El odio a los débiles y las nuevas víctimas dominantes - Semanario Brecha

El odio a los débiles y las nuevas víctimas dominantes

La violencia, la criminalidad y la inseguridad han producido profundos cambios sociopolíticos, culturales e ideológicos en las sociedades contemporáneas. Ya no se trata solamente de un conjunto de comportamientos que produce desvíos en ciertas zonas de la estructura social, y que puede ser controlado razonablemente a través de las instituciones o las relaciones informales.

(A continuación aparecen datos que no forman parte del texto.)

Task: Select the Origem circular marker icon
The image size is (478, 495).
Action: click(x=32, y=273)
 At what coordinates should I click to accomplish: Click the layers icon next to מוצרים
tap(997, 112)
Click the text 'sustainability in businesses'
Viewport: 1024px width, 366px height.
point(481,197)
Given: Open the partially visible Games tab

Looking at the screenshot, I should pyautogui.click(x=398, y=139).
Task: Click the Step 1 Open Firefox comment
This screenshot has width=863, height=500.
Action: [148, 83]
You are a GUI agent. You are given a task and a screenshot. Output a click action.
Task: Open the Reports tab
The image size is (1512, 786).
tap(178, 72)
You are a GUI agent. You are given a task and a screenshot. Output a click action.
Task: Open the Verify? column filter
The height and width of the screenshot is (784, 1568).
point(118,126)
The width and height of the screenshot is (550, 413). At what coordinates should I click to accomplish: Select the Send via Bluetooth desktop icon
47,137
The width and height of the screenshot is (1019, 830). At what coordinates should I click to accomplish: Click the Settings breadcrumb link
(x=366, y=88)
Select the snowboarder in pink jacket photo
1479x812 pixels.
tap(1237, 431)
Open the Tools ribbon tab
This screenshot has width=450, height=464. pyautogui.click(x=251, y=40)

La generalización de formas de violencias de distinto orden, así como la multiplicación de las experiencias de victimización y de sentimientos de inseguridad, ha adquirido proporciones inéditas, ha modificado patrones de relaciones sociales y ha comprometido la legitimidad de las instituciones públicas. Sin embargo, y con razón, hemos estado empeñados en buscar las causas del delito –o el motivo desencadenante de toda la violencia– a través de abstracciones reductoras o de lugares comunes concatenados (drogas, valores, marginación, deterioro educativo), aunque también hay lecturas que ponen el ojo en los registros sociales más estructurales a partir de viejas y nuevas desigualdades. Carencias absolutas y relativas, vulnerabilidad, exigencias, expectativas, violencia como respuesta al desprecio, etcétera, son ejes que han prosperado como argumentos para entender una cierta correlación entre la magnitud de los cambios sociales de época y el crecimiento de la violencia y el delito.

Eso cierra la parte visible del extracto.